The rollout began quietly. AWS deployed RNG in production for the first time in Dublin, Ireland in late 2024 . Throughout 2025, the company expanded the architecture to additional European sites, including data centers in Spain and Germany . By April 2026, RNG was no longer an experiment — the research paper states plainly that "RNG is now the default datacenter network for most workloads at Amazon" .

Importantly, this was not a disruptive, big-bang migration. AWS handled the transition as a gradual, transparent infrastructure upgrade that sits below the virtualization layer. EC2 instances, VPCs, load balancers, and every other AWS service see the same logical network they always have. Customers did not need to change a single line of code, security group rule, or API call — the physical and routing layers changed underneath them .

Why This Changes the Cloud Competitive Landscape

RNG has implications that go far beyond an interesting academic paper. A 9–45% network cost reduction at AWS scale creates a structural pricing advantage. AWS can choose to pass those savings to customers through lower prices, or reinvest them into AI compute capacity while competitors still bear the higher cost of fat-tree infrastructure .

The performance gain is especially meaningful for AI and machine learning workloads. Distributed training across hundreds or thousands of GPUs is notoriously sensitive to network bottlenecks.
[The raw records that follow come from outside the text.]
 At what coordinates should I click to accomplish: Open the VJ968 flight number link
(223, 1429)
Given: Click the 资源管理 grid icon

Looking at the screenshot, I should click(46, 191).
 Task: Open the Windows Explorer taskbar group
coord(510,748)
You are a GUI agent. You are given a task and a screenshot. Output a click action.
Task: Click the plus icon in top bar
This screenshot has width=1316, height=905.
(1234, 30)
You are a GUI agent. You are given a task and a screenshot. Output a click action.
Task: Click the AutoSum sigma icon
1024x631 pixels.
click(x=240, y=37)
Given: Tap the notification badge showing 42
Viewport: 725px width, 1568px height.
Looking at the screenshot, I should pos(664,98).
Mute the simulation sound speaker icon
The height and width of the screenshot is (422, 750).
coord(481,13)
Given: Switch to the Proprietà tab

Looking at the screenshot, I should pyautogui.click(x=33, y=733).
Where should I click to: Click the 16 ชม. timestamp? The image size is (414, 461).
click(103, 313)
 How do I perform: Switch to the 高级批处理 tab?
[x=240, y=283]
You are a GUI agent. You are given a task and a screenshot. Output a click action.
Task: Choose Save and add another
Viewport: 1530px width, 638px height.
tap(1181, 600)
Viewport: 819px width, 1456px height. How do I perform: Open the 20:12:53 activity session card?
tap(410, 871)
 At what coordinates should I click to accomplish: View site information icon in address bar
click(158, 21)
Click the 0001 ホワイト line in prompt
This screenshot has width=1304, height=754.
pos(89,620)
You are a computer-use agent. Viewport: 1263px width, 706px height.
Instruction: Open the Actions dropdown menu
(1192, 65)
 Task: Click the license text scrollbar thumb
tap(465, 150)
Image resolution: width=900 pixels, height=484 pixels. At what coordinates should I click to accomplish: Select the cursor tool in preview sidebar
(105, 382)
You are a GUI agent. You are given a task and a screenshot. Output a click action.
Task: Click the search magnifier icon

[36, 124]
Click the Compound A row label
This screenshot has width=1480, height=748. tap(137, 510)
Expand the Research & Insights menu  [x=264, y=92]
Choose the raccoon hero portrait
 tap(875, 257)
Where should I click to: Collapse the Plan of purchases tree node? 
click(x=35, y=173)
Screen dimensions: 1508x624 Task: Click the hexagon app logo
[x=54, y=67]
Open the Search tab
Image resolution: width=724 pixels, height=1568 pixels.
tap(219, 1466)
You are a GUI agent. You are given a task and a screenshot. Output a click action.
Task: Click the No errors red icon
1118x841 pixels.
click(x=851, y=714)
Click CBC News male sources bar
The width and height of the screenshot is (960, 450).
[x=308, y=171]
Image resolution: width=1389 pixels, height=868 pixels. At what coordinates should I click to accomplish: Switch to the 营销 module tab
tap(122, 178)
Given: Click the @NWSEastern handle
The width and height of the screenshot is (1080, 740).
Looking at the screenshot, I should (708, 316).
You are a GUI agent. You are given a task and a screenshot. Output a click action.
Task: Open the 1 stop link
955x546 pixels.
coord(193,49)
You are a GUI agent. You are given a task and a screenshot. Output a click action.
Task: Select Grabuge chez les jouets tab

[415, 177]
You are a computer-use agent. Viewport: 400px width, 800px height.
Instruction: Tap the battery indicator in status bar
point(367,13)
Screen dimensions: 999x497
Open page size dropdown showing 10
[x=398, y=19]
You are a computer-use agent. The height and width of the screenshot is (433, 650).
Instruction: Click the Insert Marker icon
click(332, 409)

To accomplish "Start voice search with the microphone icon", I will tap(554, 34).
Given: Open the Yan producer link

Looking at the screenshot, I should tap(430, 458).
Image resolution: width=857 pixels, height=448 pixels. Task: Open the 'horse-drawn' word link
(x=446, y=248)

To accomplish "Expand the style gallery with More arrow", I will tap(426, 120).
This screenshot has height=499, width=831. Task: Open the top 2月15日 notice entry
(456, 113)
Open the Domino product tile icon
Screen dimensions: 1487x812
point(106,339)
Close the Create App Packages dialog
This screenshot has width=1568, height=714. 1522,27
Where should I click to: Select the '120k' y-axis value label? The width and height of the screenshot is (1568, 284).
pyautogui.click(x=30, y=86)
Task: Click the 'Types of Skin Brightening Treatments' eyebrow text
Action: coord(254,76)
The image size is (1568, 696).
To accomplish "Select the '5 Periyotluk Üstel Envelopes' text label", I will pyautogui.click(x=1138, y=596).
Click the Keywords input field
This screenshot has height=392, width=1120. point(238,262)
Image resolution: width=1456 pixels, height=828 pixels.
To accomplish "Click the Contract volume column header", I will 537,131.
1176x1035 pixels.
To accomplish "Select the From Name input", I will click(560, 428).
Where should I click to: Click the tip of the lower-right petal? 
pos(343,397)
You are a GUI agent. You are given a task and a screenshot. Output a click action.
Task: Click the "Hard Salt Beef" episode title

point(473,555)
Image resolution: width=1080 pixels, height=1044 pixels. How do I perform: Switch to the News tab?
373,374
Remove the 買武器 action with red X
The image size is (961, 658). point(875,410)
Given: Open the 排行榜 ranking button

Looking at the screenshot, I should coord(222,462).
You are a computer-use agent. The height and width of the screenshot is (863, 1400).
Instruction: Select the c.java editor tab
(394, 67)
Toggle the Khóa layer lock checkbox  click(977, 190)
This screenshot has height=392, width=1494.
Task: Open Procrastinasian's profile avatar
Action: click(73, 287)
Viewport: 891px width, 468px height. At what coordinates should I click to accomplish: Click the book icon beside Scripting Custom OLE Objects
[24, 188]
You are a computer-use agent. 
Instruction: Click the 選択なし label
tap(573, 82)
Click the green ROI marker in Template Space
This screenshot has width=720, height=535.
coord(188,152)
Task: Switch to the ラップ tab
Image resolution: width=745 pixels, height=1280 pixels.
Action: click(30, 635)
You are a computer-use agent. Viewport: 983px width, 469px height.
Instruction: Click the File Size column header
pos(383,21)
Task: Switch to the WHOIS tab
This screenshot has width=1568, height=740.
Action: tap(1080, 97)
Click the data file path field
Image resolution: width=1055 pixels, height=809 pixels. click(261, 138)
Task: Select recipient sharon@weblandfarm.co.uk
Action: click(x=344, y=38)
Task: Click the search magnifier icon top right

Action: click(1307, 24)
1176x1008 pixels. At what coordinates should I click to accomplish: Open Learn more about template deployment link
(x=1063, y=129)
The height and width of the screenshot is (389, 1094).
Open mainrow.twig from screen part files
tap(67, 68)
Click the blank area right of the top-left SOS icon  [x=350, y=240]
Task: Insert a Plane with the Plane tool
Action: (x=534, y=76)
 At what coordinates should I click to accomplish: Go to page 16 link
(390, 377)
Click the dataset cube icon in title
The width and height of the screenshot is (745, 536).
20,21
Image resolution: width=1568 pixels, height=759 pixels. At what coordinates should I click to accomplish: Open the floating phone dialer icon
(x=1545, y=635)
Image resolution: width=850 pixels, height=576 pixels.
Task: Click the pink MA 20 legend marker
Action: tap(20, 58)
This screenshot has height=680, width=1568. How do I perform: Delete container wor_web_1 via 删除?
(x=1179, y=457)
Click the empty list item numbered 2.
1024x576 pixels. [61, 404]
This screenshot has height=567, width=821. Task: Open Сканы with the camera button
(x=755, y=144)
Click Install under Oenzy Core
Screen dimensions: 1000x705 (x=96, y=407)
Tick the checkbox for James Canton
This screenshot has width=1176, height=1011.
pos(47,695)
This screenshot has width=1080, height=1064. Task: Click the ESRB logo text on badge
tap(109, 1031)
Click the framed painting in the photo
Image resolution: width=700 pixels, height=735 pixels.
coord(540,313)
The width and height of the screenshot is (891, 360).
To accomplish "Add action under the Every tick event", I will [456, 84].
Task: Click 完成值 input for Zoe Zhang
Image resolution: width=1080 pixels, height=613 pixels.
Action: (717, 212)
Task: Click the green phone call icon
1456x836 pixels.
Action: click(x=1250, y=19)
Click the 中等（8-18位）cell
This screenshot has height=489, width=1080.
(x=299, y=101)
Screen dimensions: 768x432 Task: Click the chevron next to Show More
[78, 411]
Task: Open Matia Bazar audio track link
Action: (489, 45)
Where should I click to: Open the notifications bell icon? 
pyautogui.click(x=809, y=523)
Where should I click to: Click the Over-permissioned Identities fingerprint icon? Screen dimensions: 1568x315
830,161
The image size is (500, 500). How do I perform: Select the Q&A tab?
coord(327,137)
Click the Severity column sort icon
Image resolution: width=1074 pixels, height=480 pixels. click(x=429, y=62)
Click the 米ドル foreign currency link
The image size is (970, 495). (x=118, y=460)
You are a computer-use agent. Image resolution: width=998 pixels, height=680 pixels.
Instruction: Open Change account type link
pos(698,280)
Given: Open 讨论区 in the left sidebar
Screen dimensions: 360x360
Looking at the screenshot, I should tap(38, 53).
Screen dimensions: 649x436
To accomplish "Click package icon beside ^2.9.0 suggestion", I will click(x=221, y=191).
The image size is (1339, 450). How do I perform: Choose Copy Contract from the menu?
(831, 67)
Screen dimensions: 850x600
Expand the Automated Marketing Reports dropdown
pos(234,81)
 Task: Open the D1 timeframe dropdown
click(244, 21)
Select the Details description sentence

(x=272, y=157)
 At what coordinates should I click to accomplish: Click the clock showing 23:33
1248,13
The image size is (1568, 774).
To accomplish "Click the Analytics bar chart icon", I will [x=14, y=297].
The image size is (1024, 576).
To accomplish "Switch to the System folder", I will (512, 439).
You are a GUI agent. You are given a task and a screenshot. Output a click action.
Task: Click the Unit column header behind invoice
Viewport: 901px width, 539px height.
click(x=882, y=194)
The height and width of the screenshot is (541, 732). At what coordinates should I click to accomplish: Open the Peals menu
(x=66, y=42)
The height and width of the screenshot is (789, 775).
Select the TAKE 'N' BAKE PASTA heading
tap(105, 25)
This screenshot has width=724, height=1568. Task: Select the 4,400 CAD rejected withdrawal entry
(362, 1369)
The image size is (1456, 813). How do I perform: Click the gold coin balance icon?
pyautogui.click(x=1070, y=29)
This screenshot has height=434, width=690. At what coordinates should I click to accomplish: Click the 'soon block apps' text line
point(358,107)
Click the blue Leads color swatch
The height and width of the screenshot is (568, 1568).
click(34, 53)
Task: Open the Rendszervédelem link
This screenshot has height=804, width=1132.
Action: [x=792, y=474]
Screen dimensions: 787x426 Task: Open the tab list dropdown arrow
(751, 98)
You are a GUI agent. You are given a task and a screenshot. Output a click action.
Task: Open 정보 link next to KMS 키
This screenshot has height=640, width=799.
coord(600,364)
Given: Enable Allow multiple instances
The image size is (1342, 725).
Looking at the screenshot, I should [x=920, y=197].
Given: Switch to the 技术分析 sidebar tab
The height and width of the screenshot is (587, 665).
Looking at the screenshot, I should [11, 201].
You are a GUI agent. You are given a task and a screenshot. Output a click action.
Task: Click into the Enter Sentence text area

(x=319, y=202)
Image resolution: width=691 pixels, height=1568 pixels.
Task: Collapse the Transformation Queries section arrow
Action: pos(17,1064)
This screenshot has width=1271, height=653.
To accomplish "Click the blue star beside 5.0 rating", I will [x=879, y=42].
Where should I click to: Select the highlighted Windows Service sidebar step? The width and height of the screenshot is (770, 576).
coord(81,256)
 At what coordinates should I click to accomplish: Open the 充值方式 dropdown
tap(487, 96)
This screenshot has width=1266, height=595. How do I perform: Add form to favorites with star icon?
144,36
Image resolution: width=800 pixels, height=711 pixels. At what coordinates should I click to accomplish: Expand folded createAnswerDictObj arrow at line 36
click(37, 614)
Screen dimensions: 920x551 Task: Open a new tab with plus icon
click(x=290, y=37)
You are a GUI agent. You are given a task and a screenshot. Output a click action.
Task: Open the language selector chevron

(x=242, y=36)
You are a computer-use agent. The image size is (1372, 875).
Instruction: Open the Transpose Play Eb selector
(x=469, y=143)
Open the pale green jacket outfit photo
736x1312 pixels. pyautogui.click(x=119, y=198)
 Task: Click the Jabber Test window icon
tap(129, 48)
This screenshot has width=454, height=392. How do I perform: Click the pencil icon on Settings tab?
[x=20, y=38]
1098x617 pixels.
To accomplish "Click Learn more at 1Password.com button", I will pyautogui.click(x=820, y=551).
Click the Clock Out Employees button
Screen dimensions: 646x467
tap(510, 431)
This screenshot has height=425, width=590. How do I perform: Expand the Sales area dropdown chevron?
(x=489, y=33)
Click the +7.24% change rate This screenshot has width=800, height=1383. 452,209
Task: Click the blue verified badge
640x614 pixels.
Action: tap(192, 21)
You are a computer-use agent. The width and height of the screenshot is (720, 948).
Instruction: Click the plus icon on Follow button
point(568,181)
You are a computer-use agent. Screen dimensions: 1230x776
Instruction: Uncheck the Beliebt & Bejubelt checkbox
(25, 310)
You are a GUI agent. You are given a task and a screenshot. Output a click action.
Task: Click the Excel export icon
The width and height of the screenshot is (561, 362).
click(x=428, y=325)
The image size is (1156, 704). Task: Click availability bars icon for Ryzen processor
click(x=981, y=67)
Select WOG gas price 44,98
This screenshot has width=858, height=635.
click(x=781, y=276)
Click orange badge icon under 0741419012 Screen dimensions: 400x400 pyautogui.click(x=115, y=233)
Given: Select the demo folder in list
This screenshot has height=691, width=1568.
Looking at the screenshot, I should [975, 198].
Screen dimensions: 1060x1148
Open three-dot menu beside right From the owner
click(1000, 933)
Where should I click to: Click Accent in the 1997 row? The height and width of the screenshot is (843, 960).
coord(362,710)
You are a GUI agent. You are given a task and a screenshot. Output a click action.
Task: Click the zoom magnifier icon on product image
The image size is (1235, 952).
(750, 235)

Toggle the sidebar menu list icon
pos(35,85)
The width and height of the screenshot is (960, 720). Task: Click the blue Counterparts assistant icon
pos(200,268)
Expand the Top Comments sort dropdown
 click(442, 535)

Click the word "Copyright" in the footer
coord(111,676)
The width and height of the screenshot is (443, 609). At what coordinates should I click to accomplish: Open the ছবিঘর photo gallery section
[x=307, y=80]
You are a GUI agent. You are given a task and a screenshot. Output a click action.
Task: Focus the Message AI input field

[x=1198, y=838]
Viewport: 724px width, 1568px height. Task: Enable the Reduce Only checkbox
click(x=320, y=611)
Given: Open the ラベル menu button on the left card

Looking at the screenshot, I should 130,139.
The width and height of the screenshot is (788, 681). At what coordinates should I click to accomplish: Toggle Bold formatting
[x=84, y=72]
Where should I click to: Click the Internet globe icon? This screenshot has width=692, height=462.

The 33% throughput improvement and vastly richer path diversity directly accelerate training runs, improve GPU utilization, and reduce time-to-completion for large models . When even minor network delays can add days to a training job, a flat network with edge-disjoint paths becomes a genuine competitive weapon .

For the rest of the cloud industry, RNG represents a raised bar. Google Cloud, Microsoft Azure, and other hyperscalers predominantly still use Clos and fat-tree variants. AWS's demonstrated ability to deploy random-graph networking at production scale — turning a decades-old theoretical idea into operational reality — pressures rivals to either develop similar flattening approaches or accept permanently higher per-bit networking costs .

RNG also matters for sustainability. A 40% reduction in network equipment electricity consumption is significant for any large data center operator, but for a hyperscaler racing to manage the enormous power draw of AI clusters, it's a strategic advantage on both cost and carbon .